Problem description
Can you reproduce the lines verbatim, starting at the line that contains "This screenshot has width=1920, height=984." and ending at the line that contains "This screenshot has width=550, height=398.", with both of those lines included?

Excerpted records
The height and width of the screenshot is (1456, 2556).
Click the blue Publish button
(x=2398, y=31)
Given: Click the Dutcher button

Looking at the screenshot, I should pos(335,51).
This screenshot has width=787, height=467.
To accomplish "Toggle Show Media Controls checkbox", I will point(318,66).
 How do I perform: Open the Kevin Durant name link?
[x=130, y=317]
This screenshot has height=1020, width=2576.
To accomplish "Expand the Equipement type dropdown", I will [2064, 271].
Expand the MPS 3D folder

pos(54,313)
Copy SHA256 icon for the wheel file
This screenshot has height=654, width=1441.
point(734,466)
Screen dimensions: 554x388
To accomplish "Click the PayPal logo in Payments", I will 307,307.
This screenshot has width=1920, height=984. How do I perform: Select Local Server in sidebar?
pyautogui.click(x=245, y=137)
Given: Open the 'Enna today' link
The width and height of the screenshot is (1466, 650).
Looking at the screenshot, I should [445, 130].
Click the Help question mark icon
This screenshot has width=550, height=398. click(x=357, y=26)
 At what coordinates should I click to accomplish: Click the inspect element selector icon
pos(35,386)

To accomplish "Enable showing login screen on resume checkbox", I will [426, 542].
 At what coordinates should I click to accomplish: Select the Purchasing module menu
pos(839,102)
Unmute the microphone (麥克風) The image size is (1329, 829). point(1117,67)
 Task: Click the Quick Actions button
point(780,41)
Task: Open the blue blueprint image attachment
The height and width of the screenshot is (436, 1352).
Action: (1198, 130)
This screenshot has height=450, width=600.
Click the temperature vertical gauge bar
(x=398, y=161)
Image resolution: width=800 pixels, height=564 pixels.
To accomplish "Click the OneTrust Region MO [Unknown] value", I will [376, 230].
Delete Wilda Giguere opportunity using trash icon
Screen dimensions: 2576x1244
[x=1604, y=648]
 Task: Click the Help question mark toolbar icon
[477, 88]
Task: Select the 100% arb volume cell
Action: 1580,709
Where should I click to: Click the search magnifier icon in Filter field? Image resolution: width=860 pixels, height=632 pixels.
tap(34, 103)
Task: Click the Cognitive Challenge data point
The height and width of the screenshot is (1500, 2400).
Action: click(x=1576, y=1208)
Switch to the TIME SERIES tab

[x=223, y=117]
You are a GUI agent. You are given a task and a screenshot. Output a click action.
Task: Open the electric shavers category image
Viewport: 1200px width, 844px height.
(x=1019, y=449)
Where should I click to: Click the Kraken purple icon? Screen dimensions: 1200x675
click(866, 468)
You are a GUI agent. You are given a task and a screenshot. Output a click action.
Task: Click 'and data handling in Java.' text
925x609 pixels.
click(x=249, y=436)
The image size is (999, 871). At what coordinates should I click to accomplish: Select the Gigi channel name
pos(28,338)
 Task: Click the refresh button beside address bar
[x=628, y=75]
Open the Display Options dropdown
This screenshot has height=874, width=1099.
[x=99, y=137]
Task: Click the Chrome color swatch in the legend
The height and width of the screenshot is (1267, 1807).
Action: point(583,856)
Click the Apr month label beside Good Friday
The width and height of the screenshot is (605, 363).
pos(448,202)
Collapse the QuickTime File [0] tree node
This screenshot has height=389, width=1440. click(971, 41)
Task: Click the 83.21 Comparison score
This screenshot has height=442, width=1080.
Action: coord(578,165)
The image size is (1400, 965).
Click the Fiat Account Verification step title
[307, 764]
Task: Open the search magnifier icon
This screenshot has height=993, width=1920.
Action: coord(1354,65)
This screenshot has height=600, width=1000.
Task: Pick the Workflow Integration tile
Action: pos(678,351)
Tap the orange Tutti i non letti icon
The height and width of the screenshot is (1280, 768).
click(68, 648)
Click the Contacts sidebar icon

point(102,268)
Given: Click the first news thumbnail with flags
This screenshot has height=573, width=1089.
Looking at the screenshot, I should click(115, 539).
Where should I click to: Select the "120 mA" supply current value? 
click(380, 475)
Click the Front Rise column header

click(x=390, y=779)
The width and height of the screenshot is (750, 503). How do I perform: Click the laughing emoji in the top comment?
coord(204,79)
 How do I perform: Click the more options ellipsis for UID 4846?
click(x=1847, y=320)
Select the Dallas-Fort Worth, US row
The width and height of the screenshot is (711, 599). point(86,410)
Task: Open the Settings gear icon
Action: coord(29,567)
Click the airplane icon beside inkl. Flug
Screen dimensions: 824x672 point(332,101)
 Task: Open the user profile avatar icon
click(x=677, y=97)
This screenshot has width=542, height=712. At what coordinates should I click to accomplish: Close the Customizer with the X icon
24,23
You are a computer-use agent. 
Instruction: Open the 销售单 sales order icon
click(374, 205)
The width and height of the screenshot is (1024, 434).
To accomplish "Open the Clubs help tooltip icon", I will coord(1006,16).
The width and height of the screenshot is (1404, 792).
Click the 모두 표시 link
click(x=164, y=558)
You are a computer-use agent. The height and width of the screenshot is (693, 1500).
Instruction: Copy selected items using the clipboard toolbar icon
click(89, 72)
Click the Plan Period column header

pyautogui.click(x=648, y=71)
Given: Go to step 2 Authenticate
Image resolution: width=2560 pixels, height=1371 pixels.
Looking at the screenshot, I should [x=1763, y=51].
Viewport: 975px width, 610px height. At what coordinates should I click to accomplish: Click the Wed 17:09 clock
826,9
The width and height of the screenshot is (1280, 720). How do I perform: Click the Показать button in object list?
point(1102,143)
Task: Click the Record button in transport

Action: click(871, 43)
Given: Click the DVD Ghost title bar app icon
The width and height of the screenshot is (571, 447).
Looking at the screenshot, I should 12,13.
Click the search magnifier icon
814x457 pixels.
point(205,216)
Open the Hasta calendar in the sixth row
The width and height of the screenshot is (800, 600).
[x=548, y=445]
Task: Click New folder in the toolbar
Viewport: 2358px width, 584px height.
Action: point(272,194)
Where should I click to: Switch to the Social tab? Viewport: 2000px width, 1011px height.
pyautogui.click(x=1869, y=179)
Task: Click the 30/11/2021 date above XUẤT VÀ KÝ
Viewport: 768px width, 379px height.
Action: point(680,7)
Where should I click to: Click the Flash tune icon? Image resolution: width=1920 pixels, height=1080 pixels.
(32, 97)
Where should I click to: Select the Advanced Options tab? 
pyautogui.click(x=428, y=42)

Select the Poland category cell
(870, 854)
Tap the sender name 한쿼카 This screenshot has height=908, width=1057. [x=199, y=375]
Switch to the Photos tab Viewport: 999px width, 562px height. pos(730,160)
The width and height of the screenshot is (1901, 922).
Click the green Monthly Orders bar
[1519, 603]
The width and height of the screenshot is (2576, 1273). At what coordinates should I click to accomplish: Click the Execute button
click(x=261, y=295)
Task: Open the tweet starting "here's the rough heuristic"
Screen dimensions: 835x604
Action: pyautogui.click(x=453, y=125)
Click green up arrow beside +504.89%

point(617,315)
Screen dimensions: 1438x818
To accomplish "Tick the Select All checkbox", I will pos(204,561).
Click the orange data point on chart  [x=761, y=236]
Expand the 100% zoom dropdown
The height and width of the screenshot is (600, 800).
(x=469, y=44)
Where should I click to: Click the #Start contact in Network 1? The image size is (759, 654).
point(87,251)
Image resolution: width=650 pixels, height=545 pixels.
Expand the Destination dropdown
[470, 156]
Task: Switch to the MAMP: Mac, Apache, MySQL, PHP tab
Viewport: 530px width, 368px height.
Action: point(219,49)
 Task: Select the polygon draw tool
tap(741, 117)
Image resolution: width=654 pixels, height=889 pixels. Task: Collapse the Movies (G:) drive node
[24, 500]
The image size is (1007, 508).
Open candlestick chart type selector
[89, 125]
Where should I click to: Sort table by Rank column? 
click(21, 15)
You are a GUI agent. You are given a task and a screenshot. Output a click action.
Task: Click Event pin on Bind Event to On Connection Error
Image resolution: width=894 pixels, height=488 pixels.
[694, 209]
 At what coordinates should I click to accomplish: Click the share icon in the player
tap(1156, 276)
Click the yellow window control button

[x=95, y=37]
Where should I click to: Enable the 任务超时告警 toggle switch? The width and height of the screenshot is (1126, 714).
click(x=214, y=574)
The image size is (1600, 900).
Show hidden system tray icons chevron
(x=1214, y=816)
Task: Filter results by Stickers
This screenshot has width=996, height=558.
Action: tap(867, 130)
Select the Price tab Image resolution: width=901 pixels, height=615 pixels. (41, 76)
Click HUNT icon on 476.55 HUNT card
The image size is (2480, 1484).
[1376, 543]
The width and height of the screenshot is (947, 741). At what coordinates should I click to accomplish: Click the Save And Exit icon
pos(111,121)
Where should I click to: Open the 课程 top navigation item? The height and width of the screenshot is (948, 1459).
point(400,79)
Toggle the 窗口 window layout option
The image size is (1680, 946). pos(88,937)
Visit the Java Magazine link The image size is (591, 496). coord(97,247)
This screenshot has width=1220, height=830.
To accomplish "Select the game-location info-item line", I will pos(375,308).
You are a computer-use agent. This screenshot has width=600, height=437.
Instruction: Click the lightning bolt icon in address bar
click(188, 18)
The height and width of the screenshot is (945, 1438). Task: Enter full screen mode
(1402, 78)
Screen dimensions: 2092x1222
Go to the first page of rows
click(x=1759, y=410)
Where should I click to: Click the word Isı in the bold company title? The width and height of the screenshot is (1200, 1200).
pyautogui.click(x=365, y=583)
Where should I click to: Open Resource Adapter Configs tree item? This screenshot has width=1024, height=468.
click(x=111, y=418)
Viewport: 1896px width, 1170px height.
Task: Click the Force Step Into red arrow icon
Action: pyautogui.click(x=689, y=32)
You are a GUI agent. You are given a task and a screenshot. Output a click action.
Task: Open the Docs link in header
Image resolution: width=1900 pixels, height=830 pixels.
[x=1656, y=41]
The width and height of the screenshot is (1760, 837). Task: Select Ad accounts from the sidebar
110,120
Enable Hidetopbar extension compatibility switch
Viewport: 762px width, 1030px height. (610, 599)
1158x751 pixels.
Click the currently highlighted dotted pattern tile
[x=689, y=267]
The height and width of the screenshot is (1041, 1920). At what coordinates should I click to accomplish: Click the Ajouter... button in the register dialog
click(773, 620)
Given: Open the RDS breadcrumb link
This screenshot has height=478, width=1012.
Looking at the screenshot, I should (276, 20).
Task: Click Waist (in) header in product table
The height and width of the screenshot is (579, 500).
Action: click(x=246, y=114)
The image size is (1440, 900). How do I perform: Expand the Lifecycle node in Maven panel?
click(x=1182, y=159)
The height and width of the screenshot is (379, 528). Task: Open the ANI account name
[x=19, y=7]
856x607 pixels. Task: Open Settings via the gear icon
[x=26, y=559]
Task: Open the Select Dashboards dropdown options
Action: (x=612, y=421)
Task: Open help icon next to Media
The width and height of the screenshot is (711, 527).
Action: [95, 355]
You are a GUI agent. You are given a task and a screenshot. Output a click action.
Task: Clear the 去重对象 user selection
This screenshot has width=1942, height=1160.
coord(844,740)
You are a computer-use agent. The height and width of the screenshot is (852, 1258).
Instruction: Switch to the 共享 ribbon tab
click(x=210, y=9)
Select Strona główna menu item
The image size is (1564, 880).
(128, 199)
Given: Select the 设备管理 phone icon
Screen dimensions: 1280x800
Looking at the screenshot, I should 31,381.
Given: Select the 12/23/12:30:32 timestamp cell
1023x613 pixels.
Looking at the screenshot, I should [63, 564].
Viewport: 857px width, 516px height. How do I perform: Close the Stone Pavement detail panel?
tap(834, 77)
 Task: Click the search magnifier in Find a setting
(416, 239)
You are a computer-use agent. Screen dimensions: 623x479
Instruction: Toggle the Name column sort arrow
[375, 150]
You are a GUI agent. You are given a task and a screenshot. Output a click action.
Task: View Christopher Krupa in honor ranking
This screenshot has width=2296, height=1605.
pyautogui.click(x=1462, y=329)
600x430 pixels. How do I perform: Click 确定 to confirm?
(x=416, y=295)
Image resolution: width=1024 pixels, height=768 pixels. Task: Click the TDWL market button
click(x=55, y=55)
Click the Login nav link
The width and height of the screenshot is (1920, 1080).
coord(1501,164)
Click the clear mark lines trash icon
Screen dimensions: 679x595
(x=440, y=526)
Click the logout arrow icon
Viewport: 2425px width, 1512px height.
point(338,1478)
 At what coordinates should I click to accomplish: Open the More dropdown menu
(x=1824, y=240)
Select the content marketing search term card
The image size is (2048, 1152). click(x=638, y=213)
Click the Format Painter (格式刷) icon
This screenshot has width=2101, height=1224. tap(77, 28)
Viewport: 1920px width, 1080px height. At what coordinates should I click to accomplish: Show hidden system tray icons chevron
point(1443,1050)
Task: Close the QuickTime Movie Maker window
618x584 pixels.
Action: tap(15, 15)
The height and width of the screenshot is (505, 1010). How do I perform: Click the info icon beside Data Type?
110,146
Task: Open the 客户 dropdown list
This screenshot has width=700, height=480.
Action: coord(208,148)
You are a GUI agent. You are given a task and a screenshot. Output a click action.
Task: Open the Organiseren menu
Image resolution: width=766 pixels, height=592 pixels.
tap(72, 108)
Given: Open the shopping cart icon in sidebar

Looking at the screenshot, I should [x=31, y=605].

The response
This screenshot has width=1920, height=984. How do I perform: Select Local Server in sidebar?
pyautogui.click(x=245, y=137)
Given: Open the 'Enna today' link
The width and height of the screenshot is (1466, 650).
Looking at the screenshot, I should [445, 130].
Click the Help question mark icon
This screenshot has width=550, height=398. click(x=357, y=26)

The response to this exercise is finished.